Unispitäler Zürich & Basel erwarten deutlichen Anstieg an Engpässen
Das UZH schildert gegenüber Nau.ch eine klar verstärkte Mangellage: «2020 und 2021 waren es um die 200 Lieferengpässe pro Jahr», so Mediensprecher Claudio Jörg. Jetzt im September sei die Zahl der 200 Engpässe schon erreicht worden. Die Tendenz sei also steigend.
«Uns ist wichtig zu betonen, dass die Patientinnen und Patienten trotz dieses Umstandes gut behandelt werden können», fügt Jörg hinzu. Denn nicht jeder Unterbruch führe automatisch zu fehlenden Medikamenten.

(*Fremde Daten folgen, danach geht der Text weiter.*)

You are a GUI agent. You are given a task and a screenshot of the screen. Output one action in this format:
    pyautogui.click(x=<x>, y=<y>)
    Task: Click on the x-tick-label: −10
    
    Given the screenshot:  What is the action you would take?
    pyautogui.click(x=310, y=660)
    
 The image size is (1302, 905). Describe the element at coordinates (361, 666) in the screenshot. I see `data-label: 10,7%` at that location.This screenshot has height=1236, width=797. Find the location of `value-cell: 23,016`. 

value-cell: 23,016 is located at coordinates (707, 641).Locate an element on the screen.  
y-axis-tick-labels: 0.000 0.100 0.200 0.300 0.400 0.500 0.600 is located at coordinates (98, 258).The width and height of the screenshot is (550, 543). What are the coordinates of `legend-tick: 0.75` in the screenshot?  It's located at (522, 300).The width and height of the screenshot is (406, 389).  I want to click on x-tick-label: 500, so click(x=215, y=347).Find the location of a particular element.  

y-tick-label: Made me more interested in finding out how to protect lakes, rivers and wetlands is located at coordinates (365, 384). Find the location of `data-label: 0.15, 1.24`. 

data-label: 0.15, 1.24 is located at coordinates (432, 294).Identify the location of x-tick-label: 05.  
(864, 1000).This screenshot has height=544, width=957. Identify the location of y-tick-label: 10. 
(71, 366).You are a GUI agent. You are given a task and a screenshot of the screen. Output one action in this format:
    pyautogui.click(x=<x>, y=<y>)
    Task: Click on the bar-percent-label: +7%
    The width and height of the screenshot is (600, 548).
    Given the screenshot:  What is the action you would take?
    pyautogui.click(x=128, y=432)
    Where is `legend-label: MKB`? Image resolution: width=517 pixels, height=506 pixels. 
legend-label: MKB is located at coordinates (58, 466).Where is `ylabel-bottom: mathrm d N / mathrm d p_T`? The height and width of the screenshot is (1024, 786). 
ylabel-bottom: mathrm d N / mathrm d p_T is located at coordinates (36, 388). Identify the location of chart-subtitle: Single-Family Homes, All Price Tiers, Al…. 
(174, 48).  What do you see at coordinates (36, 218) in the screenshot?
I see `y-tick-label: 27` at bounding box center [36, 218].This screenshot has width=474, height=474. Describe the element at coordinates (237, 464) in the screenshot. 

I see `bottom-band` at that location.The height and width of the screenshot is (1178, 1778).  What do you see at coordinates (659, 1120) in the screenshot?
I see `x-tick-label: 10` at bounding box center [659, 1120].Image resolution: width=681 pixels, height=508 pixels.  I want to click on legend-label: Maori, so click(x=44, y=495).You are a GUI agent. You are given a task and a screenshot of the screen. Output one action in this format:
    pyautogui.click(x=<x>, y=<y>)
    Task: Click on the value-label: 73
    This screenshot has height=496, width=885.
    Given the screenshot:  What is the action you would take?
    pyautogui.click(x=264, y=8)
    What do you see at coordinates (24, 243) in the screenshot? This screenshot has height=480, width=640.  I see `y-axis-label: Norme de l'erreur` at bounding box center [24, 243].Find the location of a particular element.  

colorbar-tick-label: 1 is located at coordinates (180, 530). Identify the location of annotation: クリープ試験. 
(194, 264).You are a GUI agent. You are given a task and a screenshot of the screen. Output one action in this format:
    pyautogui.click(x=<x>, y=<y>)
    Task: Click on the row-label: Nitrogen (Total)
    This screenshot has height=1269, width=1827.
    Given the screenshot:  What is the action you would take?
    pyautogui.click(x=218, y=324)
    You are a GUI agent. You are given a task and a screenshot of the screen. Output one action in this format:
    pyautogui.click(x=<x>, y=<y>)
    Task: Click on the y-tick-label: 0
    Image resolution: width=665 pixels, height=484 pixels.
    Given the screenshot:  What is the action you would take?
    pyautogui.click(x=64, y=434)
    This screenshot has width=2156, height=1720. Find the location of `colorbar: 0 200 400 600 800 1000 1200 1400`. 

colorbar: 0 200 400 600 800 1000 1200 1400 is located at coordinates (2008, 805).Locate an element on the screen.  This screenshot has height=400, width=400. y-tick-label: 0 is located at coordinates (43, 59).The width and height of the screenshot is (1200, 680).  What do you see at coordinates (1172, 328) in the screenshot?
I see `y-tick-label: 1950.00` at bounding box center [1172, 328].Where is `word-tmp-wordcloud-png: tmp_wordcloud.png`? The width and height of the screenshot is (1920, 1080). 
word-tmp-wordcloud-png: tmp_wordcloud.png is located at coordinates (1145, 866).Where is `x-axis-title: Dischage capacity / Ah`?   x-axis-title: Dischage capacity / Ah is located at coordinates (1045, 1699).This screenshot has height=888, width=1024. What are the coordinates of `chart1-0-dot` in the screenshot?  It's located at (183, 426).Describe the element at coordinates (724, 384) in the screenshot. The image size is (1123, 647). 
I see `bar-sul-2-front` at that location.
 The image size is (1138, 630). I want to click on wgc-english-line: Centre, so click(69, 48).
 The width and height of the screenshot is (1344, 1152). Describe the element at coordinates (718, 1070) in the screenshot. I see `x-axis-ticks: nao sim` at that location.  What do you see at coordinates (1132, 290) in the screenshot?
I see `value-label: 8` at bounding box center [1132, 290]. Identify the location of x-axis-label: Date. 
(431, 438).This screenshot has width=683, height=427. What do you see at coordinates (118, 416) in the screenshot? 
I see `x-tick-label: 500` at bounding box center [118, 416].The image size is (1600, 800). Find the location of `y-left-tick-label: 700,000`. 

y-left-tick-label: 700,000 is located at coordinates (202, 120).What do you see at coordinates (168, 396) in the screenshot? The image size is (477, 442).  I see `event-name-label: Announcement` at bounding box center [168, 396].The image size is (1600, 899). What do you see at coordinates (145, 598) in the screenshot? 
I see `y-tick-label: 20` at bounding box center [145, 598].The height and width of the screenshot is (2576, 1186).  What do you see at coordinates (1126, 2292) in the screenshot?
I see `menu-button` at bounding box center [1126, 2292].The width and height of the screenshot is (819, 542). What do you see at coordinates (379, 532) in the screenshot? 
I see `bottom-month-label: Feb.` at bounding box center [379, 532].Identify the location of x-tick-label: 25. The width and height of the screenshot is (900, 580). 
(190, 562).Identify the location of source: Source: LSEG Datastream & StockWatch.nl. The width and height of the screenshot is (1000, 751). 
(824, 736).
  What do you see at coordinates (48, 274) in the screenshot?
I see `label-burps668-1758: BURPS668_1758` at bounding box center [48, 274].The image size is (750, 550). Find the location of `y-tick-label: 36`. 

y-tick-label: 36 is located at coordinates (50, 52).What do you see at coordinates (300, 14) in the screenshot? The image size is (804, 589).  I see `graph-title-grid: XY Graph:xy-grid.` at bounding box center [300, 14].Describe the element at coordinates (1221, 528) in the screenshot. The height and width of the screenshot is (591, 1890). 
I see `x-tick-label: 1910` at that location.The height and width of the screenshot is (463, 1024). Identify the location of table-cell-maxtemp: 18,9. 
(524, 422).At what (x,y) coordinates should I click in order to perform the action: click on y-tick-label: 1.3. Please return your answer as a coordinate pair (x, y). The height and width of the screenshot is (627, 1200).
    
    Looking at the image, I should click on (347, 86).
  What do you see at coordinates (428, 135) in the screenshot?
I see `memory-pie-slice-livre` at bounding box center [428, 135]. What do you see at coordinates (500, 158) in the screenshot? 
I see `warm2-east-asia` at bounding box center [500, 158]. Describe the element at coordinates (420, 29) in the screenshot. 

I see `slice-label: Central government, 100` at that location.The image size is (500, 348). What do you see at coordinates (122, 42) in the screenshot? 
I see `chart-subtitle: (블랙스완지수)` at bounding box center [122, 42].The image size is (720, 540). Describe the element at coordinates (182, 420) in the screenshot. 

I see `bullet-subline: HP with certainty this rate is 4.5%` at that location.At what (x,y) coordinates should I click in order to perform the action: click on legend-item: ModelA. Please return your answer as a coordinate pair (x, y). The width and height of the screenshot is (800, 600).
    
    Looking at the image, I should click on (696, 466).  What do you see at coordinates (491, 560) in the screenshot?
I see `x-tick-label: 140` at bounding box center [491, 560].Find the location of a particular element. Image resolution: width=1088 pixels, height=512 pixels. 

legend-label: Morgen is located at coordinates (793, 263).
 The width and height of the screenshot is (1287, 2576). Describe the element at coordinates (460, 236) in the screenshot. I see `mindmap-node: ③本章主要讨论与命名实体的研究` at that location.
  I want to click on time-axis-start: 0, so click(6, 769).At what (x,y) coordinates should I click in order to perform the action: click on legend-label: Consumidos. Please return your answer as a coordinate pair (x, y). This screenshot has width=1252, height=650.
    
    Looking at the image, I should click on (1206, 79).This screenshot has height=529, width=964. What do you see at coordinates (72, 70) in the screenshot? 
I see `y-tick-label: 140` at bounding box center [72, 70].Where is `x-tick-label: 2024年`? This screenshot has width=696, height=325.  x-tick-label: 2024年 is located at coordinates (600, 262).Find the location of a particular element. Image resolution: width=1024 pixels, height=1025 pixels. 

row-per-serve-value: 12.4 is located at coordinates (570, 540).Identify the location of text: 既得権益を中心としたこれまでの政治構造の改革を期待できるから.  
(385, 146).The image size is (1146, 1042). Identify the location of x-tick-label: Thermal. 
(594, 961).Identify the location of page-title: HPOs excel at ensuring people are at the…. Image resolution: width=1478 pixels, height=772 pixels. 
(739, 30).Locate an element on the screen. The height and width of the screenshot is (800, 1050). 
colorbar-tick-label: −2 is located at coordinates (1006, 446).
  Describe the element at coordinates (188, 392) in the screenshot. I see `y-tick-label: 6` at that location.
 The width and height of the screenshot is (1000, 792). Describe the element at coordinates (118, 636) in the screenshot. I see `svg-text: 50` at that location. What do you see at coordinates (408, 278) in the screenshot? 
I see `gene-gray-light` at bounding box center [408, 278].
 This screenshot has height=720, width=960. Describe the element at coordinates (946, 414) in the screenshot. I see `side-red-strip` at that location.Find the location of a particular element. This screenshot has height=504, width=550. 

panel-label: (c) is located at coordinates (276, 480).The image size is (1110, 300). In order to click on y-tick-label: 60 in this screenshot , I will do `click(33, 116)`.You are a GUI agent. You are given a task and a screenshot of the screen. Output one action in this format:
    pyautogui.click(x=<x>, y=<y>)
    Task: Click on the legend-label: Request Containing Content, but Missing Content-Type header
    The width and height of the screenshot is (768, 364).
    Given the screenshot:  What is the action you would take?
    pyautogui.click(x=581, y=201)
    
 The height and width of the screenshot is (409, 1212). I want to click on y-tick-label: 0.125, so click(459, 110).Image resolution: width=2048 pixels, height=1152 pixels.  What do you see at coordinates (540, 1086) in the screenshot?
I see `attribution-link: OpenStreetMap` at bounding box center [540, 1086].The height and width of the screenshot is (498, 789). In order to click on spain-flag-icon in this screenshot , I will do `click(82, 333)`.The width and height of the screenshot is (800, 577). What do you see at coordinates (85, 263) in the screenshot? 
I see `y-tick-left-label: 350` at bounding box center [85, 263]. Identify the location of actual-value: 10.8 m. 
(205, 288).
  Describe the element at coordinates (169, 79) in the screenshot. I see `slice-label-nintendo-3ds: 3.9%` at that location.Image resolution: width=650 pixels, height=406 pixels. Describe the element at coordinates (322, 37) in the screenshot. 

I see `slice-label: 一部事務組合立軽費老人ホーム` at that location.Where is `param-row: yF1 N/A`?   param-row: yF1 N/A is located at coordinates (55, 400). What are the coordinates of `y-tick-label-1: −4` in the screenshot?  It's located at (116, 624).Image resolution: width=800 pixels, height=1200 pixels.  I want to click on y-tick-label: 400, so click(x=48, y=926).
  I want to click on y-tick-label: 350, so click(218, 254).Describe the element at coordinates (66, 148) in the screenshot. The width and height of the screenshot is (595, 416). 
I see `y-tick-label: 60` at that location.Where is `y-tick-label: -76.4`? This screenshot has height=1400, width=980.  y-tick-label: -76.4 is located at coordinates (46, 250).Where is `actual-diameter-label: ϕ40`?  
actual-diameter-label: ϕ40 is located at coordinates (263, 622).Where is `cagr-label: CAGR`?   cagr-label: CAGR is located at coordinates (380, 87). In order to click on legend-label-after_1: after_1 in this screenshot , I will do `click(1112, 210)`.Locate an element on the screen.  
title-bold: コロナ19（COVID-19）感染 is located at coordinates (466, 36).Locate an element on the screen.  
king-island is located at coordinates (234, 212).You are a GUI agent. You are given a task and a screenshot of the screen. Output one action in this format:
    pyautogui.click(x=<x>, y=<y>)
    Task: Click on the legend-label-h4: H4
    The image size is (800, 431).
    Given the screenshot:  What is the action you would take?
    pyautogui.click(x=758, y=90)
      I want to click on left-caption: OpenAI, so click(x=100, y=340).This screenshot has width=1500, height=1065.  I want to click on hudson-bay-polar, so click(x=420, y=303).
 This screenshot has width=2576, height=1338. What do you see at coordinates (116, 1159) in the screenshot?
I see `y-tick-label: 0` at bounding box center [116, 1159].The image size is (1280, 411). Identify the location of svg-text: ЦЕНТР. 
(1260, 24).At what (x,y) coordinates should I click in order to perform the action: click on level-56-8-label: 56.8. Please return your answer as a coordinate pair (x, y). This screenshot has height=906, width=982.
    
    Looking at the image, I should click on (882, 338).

Allerdings bedeute es für das betroffene Personal einen erheblichen Aufwand: Sie müssten Ersatzmittel definieren, die Umstellung kommunizieren, das Lager anpassen und interne Richtlinien sowie Standardabläufe ändern.
Umfrage
Nehmen Sie regelmässig Medikamente?
In Basel verzeichne das Personal seit Anfang Jahr schon 279 Lieferengpässe. Ende 2022 erwarte das Universitätsspital «eine deutliche Steigerung auf zirka 450», sagt Mediensprecherin Caroline Johnson. Eigene Präparate müsse das USB aber nicht herstellen.
In den meisten Fällen gelinge die Umstellung auf das Generikum oder das Original, je nachdem. Oder aber man verwende Produkte mit ähnlichen Wirkstoffen oder Anwendungsgebieten. Allenfalls könne durch Importe aus dem Ausland, wie man es in Lausanne macht, die Lücke geschlossen werden. In jedem Fall aber benötige es immer wie mehr personelle Ressourcen, sagt Johnson.